Bottomley started at first base in every game, 24 in all, of those World Series.
Bottomley, a left-handed batter, played for the Cardinals’ National League championship teams of 1926, 1928, 1930 and 1931.
Though he batted .310 in a 16-year big-league career and was elected to the National Baseball Hall of Fame, Bottomley failed to produce to those lofty standards in all but one World Series.
In the four World Series for St. Louis, Bottomley hit .200 (18-for-90) with one home run and 22 strikeouts. He did play spectacular defense, making 233 putouts and committing one error.
A look at Bottomley’s four World Series performances for the Cardinals:
1926
Bottomley’s first World Series was his best. In the seven-game Series, won by the Cardinals over the Yankees, Bottomley, batting cleanup behind Rogers Hornsby, hit .345 (10-for-29) with five RBI.

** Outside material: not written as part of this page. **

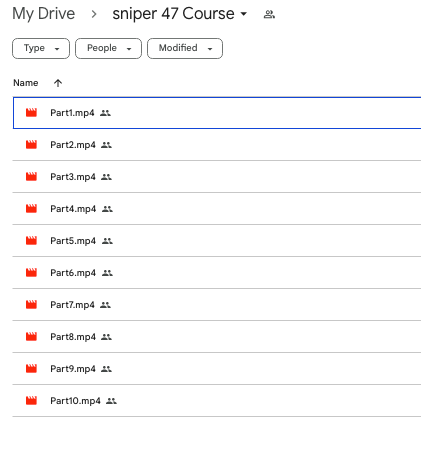Screen dimensions: 421x466
Task: Select the Part6.mp4 file row
Action: (217, 273)
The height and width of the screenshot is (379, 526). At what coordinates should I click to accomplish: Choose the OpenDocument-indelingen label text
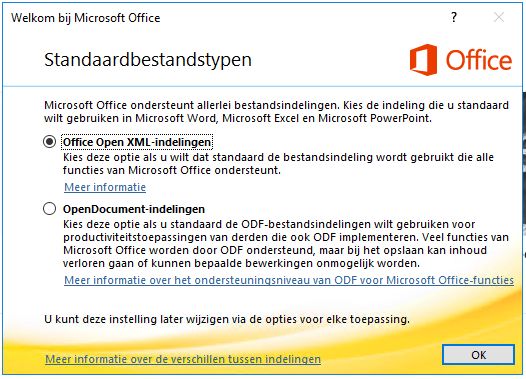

In Game 7, the Yankees led 1-0 after three innings. In the fourth, Bottomley singled and scored, sparking a three-run Cardinals rally against Waite Hoyt. Those runs held up behind the relief pitching of Grover Cleveland Alexander for a 3-2 Cardinals victory. Boxscore
1928
Bottomley had career highs of 31 homers and 136 RBI during the 1928 season and earned the NL Most Valuable Player Award.

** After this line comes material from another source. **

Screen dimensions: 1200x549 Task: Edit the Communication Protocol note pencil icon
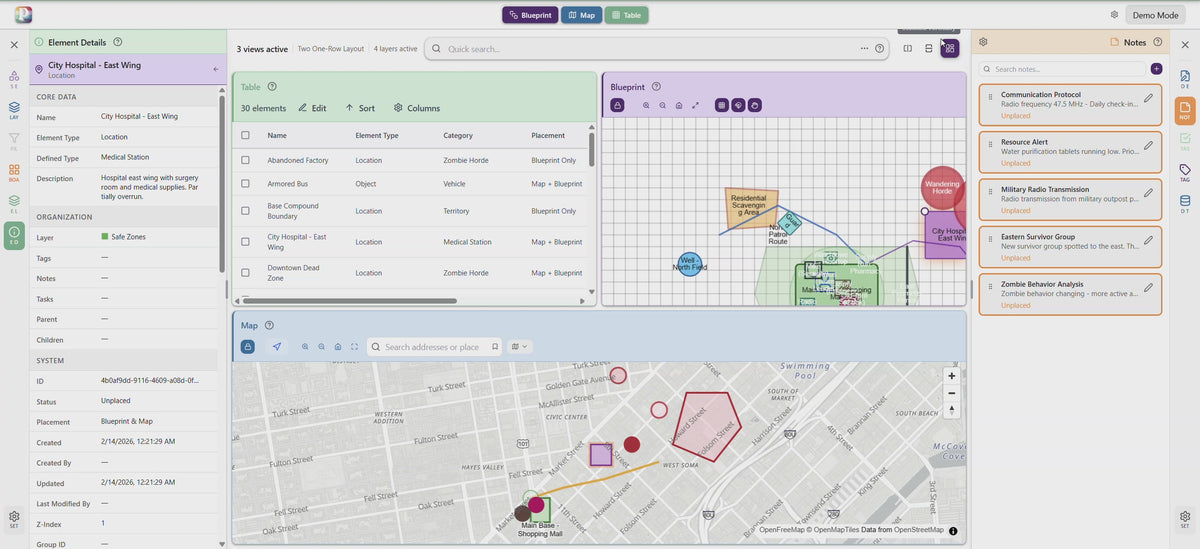[x=1148, y=98]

Not much went well for Bottomley or the Cardinals in the World Series. The Yankees swept. Bottomley hit .214 (3-for-14) in four games. His solo home run off Hoyt in Game 1 was the Cardinals’ only home run of the World Series. Boxscore
1930
After compiling a team batting average of .314 in 1930, the Cardinals went into a collective slump in the World Series against the Athletics. No one symbolized that slump more than Bottomley.
St. Louis hit .200 and scored 12 runs as the Athletics won four of six games. Bottomley, batting cleanup behind Frankie Frisch, hit .045 (1-for-22) and struck out nine times.
1931
After producing two RBI from the cleanup spot in the first four games of the World Series, Bottomley was dropped to the sixth spot in the batting order. Though Bottomley hit .160 (4-for-25) for the World Series, the Cardinals defeated the Athletics in seven games.
I had a blast looking at his batting game logs for 1925. He had only 23 games without at least one hit. Still, in 13 of those games he either got on base with a walk, or drove in a run with a sacrifice. In other words, only ten games all year where the opposition succeeded in keeping him from making some sort of offensive contribution. And let me say that those ten games compare well with the eight games of no offensive production that Babe Ruth had in 1923. The year he set an MLB record for most times on base. This current group of Cardinals could use of few Jim Bottomley in their lineup.